## Recorded data
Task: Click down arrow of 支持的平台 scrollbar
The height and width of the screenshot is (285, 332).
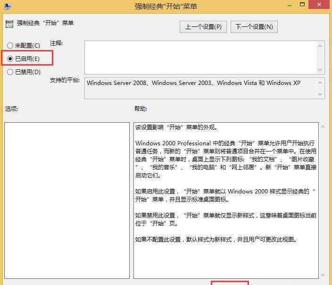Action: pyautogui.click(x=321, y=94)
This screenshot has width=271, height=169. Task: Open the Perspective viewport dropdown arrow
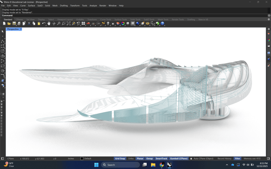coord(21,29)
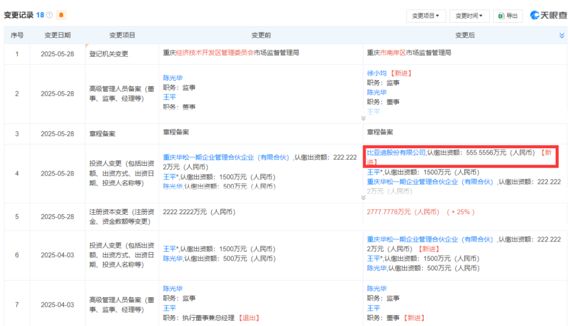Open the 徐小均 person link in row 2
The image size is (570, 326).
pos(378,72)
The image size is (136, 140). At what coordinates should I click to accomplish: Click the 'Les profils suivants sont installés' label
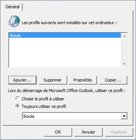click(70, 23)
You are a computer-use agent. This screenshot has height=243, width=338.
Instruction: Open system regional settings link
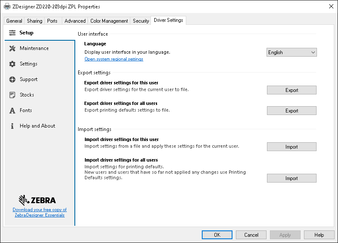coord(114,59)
--
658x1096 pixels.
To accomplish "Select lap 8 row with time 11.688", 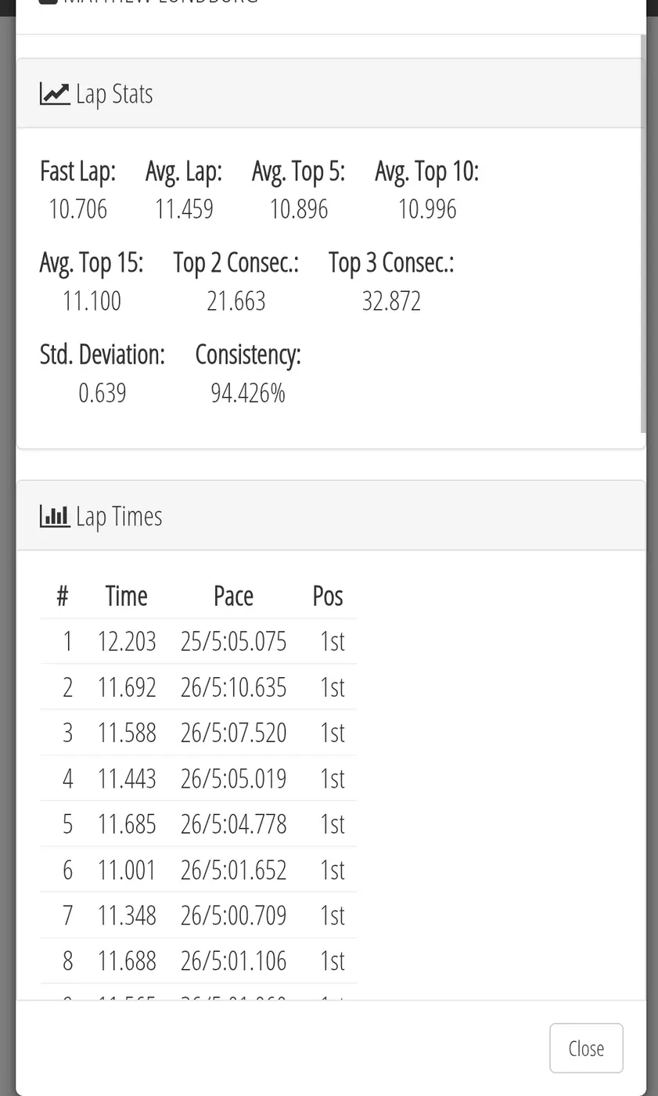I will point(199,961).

## Task requirements
Look above for the line with "The image size is (136, 140)." and the line with "You are a computer-use". Copy them and every line between, exactly, but no pictures.

## Task output
The image size is (136, 140). At what coordinates should I click to accomplish: Click the 'Les profils suivants sont installés' label
click(70, 23)
You are a computer-use agent. This screenshot has height=243, width=338.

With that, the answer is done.